発表の柱は、NVIDIAが手がける新型SoC「RTX Spark」に、セガの今後のタイトルが対応していくというもの。第1弾として名前が挙がったのが、2027年発売予定の『VIRTUA FIGHTER CROSSROADS(バーチャファイター クロスロード)』だ。

Surface Laptop Ultra上で動いた、開発中の『バーチャファイター クロスロード』

会場では、開発中の『バーチャファイター クロスロード』がSurface Laptop Ultra上で稼働するデモが披露された。ノートPCの上で最新のセガタイトルが動く様子は、RTX Sparkが目指す立ち位置――薄型のWindowsノートやコンパクトなデスクトップでも高い描画性能を実現するというコンセプト――を体感させるものとなった。

RTX Spark対応タイトルでは、レイトレーシングやアップスケーリング技術「DLSS」、各種AI技術の活用が見込まれている。NVIDIA副社長は発表の中で「セガの全タイトルがRTX Sparkに登場する」と述べており、『バーチャファイター クロスロード』はその第一歩という位置づけになる。

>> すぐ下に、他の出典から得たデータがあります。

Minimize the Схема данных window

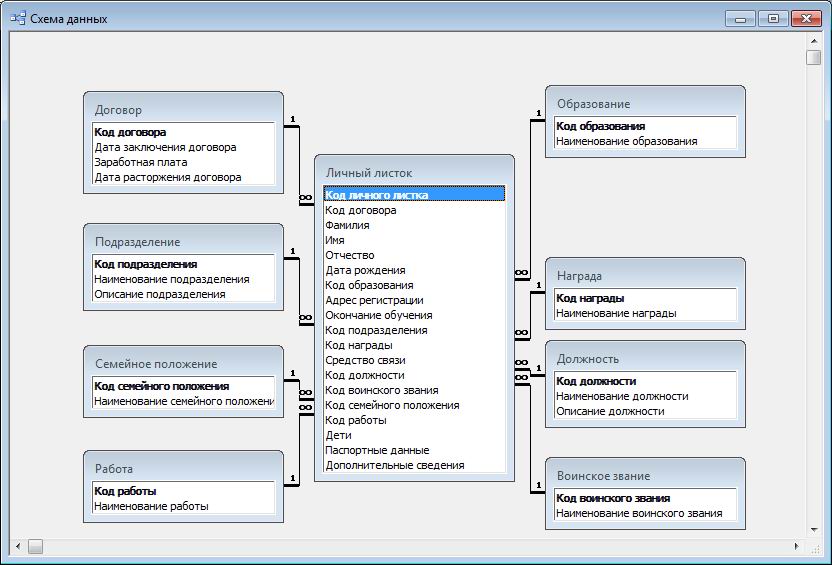pos(741,18)
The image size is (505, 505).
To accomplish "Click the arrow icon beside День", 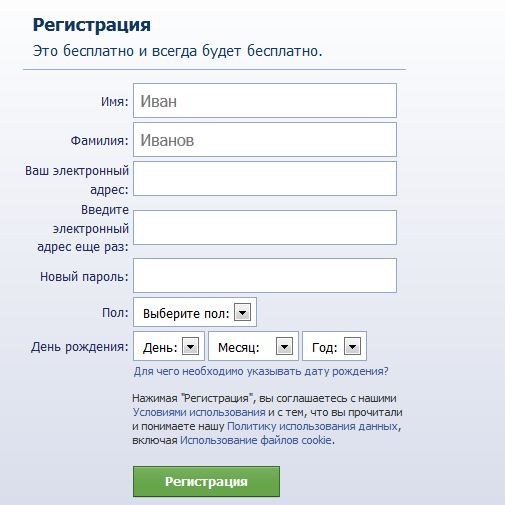I will point(190,346).
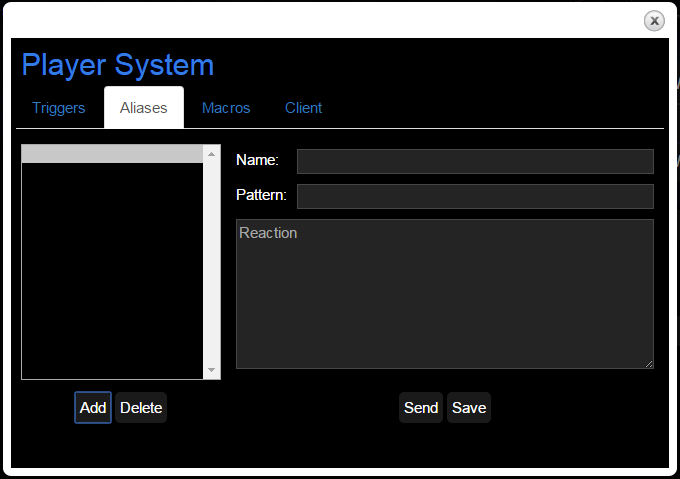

始まりは1995年、NVIDIA初のチップにセガが賭けた縁

今回の発表の背景にあるのは、両社の30年にわたる関係だ。NVIDIA初のグラフィックスチップ「NV1」(1995年投入)向けに、セガが『バーチャファイターRemix』などを移植したことが、両社の関係の始まりとされている。さらに過去には、セガが資金面でNVIDIAを支えた経緯もあったという。アーケードや家庭用ゲーム機の黎明期からグラフィック技術で歩みを共にしてきた両社が、AI時代の新しいチップで再びタッグを組む形だ。

RTX Sparkとは何か

RTX Sparkは、薄型のWindowsノートPCやコンパクトなデスクトップPC向けに設計された、NVIDIAの新しいAI対応SoC。Blackwell世代のGPUとGrace CPUを統合しているのが特徴で、ゲームだけでなくAI活用を含めた幅広い用途を想定した製品となっている。今回のセガとの協業は、このRTX Sparkが実際のゲームタイトルでどう活きるかを示す事例のひとつといえる。

発表の様子はセガ公式Xでも確認できる。『バーチャファイター クロスロード』の発売時期は2027年とされているが、RTX Spark対応の詳細や他タイトルの展開については続報を待ちたい。